> _Tugas_:
Tuliskan kembali seluruh teks tentang peran perempuan di bidang STEM tanpa mengubah satu kata atau tanda baca pun.

> _Kutipan Dokumen_:
* * *

Peran Perempuan di Bidang STEM Ngegas Terus, Buktikan Diri!
Perempuan di bidang STEM itu ibarat bumbu di masakan—nggak cuma bikin semuanya lebih berwarna, tapi juga bikin hasilnya makin ciamik.
Coba bayangin, dunia sains, teknologi, teknik, dan matematika (STEM) tanpa sentuhan perempuan? Kayaknya bakal hambar banget, ya!
Nah, di postingan ini, kita bakal ngulik habis-habisan soal peran perempuan di STEM, dari sejarahnya, tantangannya, sampe kontribusi kece mereka yang bikin dunia takjub.
Perempuan STEM Bukan Barang Baru
Jangan salah, perempuan udah lama banget main di ranah STEM, meski sering kali nggak dapet spotlight. Misalnya, lo pernah denger Ada Lovelace? Cewek ini dianggap sebagai programmer pertama di dunia, bro!

* * *

> _Cuplikan Data_:
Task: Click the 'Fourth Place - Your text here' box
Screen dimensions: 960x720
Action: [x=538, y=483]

* * *

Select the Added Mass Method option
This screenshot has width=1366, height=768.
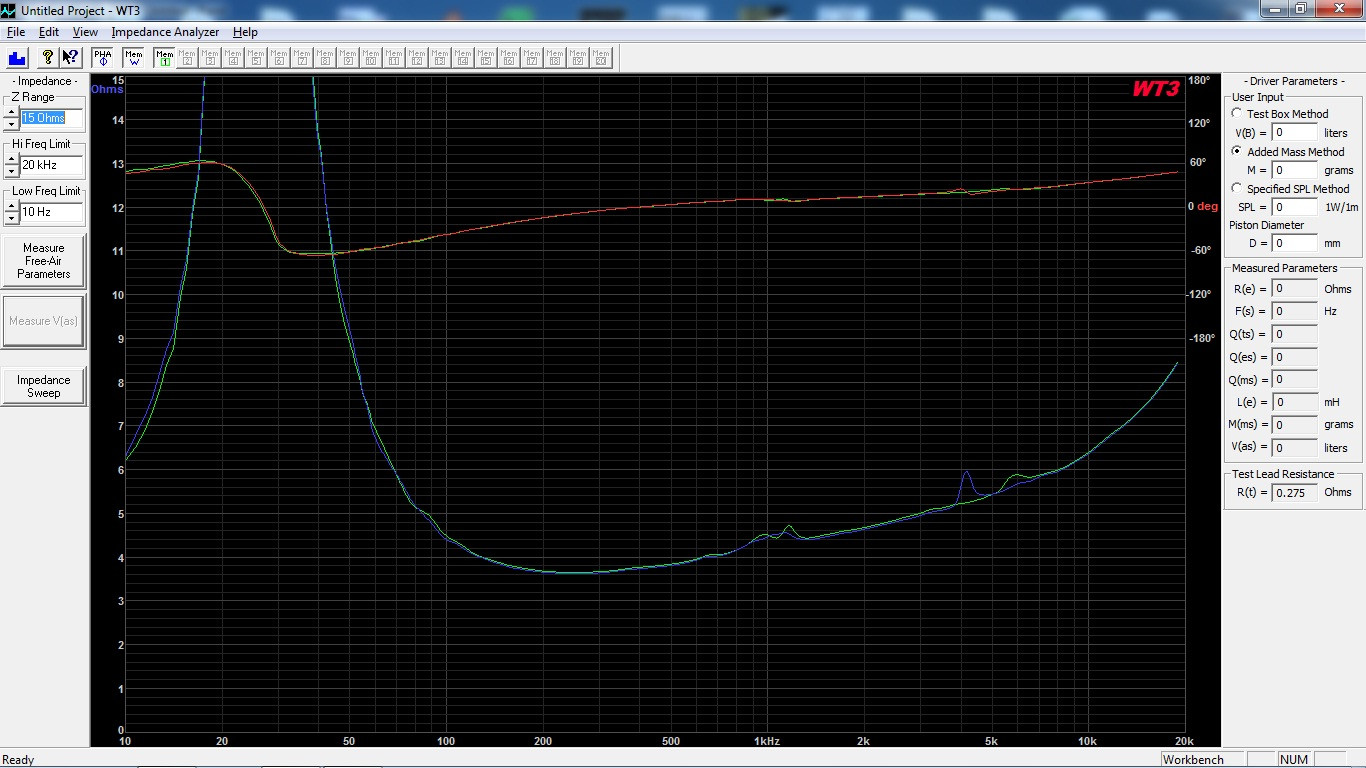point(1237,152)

* * *

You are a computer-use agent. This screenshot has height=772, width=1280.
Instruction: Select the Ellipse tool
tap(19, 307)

* * *

> _Jawaban Latihan_:
Peran Perempuan di Bidang STEM Ngegas Terus, Buktikan Diri!
Perempuan di bidang STEM itu ibarat bumbu di masakan—nggak cuma bikin semuanya lebih berwarna, tapi juga bikin hasilnya makin ciamik.
Coba bayangin, dunia sains, teknologi, teknik, dan matematika (STEM) tanpa sentuhan perempuan? Kayaknya bakal hambar banget, ya!
Nah, di postingan ini, kita bakal ngulik habis-habisan soal peran perempuan di STEM, dari sejarahnya, tantangannya, sampe kontribusi kece mereka yang bikin dunia takjub.
Perempuan STEM Bukan Barang Baru
Jangan salah, perempuan udah lama banget main di ranah STEM, meski sering kali nggak dapet spotlight. Misalnya, lo pernah denger Ada Lovelace? Cewek ini dianggap sebagai programmer pertama di dunia, bro!